▸ Excerpted data
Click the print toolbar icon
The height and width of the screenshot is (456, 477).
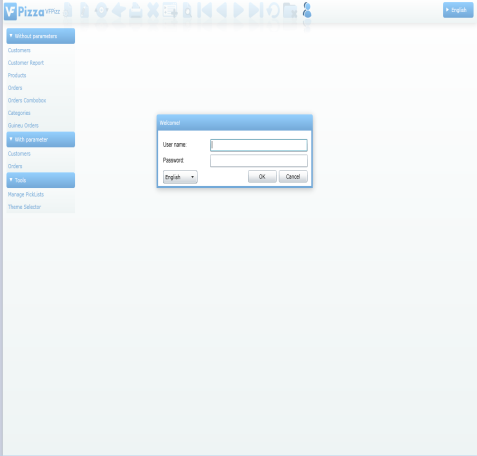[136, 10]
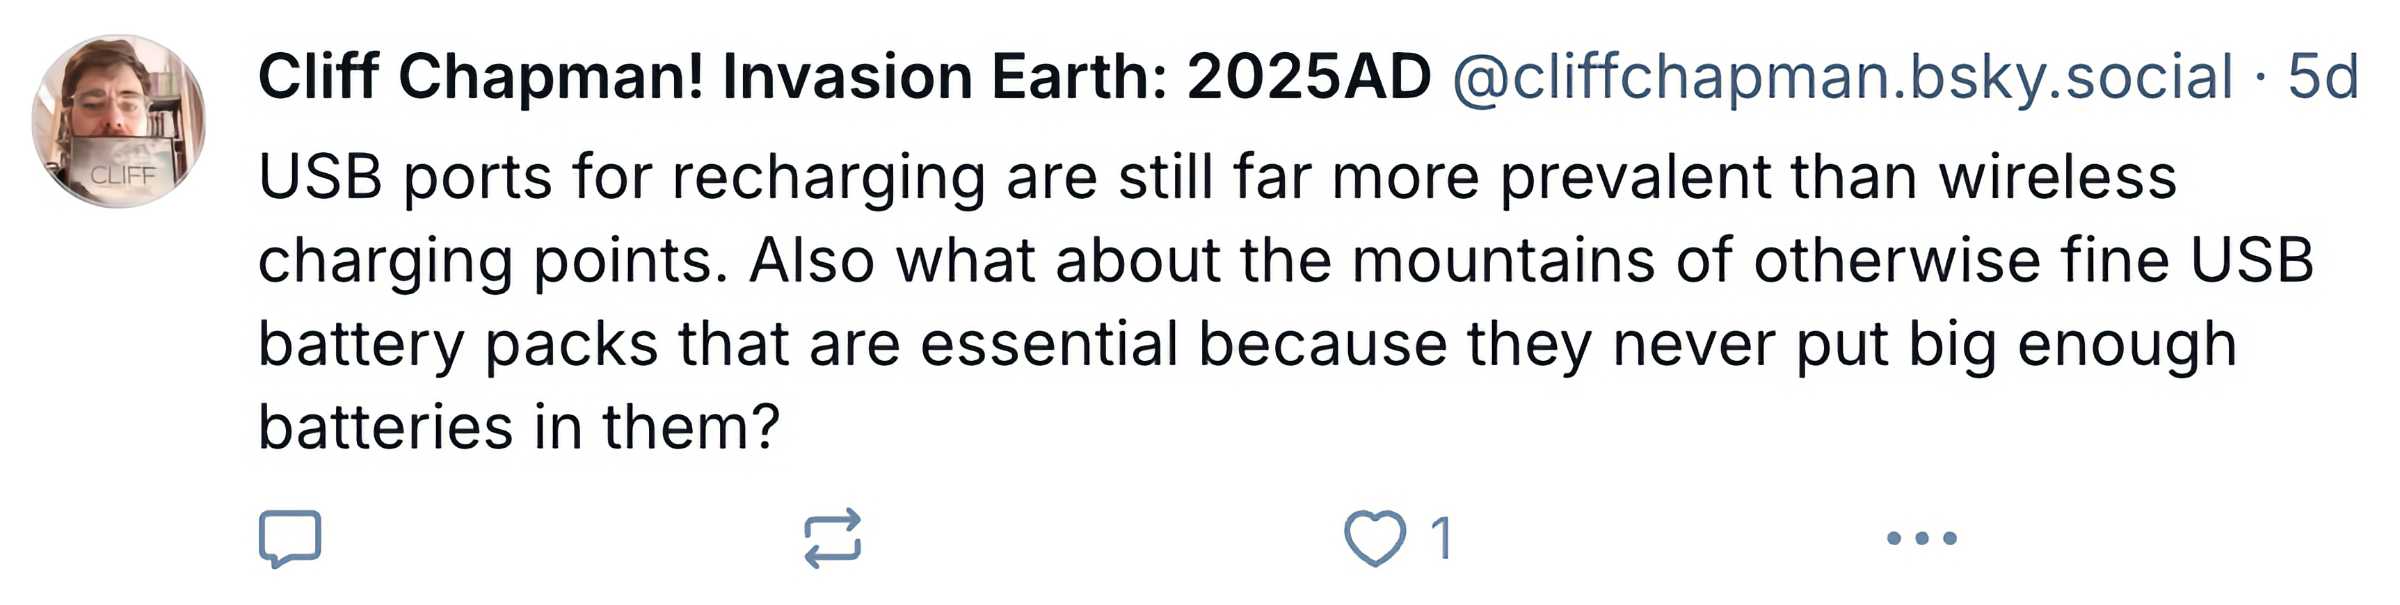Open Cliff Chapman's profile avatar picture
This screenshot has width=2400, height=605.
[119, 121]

▸ Work to do
Count the lines in the records above that contain the word "height", and give only the number.

▸ The answer
2